■ INSTRUCTIONS TO FOLLOW
Only an exact reprint of all the data is acceptable.

(Data records)
::::

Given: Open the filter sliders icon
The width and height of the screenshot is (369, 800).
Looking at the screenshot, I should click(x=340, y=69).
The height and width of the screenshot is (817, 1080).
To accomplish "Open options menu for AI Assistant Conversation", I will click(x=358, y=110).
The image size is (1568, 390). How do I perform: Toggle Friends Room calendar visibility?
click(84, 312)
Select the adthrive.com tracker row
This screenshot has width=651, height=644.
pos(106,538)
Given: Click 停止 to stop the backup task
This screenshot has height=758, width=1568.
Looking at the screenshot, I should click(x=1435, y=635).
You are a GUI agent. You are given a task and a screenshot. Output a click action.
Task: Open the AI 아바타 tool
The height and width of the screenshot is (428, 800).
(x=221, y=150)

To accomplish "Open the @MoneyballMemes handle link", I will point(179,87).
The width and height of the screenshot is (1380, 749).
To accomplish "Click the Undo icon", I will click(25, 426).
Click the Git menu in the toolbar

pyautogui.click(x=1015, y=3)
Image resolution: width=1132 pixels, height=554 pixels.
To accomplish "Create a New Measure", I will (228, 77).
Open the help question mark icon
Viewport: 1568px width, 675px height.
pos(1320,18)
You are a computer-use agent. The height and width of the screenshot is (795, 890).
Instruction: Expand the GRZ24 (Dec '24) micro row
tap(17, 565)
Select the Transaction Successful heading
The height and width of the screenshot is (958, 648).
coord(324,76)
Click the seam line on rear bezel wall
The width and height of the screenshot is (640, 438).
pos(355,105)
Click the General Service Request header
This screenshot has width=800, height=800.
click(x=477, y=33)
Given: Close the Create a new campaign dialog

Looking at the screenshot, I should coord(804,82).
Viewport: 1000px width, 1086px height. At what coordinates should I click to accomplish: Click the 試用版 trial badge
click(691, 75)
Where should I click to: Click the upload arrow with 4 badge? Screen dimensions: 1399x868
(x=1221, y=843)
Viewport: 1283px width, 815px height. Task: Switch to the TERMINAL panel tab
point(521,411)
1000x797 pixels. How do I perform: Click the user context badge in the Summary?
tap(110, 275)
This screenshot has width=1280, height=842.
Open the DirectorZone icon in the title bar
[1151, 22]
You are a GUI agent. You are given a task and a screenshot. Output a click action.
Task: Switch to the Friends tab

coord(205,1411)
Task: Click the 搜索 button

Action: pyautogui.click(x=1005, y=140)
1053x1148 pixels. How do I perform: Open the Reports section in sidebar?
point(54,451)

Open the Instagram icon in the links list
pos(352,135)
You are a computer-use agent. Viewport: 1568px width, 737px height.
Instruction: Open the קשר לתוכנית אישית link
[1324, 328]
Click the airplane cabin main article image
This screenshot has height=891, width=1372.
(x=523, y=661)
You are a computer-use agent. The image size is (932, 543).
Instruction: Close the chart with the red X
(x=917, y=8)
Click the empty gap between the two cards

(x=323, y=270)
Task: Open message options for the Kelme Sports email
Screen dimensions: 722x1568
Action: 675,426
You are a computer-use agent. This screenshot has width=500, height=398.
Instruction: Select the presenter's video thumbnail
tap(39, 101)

::::

■ RESPONSE
Given: Open the filter sliders icon
The width and height of the screenshot is (369, 800).
Looking at the screenshot, I should click(x=340, y=69).
The height and width of the screenshot is (817, 1080).
To accomplish "Open options menu for AI Assistant Conversation", I will click(x=358, y=110).
The image size is (1568, 390). How do I perform: Toggle Friends Room calendar visibility?
click(84, 312)
Select the adthrive.com tracker row
This screenshot has width=651, height=644.
pos(106,538)
Given: Click 停止 to stop the backup task
This screenshot has height=758, width=1568.
Looking at the screenshot, I should click(x=1435, y=635).
You are a GUI agent. You are given a task and a screenshot. Output a click action.
Task: Open the AI 아바타 tool
The height and width of the screenshot is (428, 800).
(x=221, y=150)

To accomplish "Open the @MoneyballMemes handle link", I will point(179,87).
The width and height of the screenshot is (1380, 749).
To accomplish "Click the Undo icon", I will click(25, 426).
Click the Git menu in the toolbar

pyautogui.click(x=1015, y=3)
Image resolution: width=1132 pixels, height=554 pixels.
To accomplish "Create a New Measure", I will (228, 77).
Open the help question mark icon
Viewport: 1568px width, 675px height.
pos(1320,18)
You are a computer-use agent. The height and width of the screenshot is (795, 890).
Instruction: Expand the GRZ24 (Dec '24) micro row
tap(17, 565)
Select the Transaction Successful heading
The height and width of the screenshot is (958, 648).
coord(324,76)
Click the seam line on rear bezel wall
The width and height of the screenshot is (640, 438).
pos(355,105)
Click the General Service Request header
This screenshot has width=800, height=800.
click(x=477, y=33)
Given: Close the Create a new campaign dialog

Looking at the screenshot, I should coord(804,82).
Viewport: 1000px width, 1086px height. At what coordinates should I click to accomplish: Click the 試用版 trial badge
click(691, 75)
Where should I click to: Click the upload arrow with 4 badge? Screen dimensions: 1399x868
(x=1221, y=843)
Viewport: 1283px width, 815px height. Task: Switch to the TERMINAL panel tab
point(521,411)
1000x797 pixels. How do I perform: Click the user context badge in the Summary?
tap(110, 275)
This screenshot has width=1280, height=842.
Open the DirectorZone icon in the title bar
[1151, 22]
You are a GUI agent. You are given a task and a screenshot. Output a click action.
Task: Switch to the Friends tab

coord(205,1411)
Task: Click the 搜索 button

Action: pyautogui.click(x=1005, y=140)
1053x1148 pixels. How do I perform: Open the Reports section in sidebar?
point(54,451)

Open the Instagram icon in the links list
pos(352,135)
You are a computer-use agent. Viewport: 1568px width, 737px height.
Instruction: Open the קשר לתוכנית אישית link
[1324, 328]
Click the airplane cabin main article image
This screenshot has height=891, width=1372.
(x=523, y=661)
You are a computer-use agent. The image size is (932, 543).
Instruction: Close the chart with the red X
(x=917, y=8)
Click the empty gap between the two cards

(x=323, y=270)
Task: Open message options for the Kelme Sports email
Screen dimensions: 722x1568
Action: 675,426
You are a computer-use agent. This screenshot has width=500, height=398.
Instruction: Select the presenter's video thumbnail
tap(39, 101)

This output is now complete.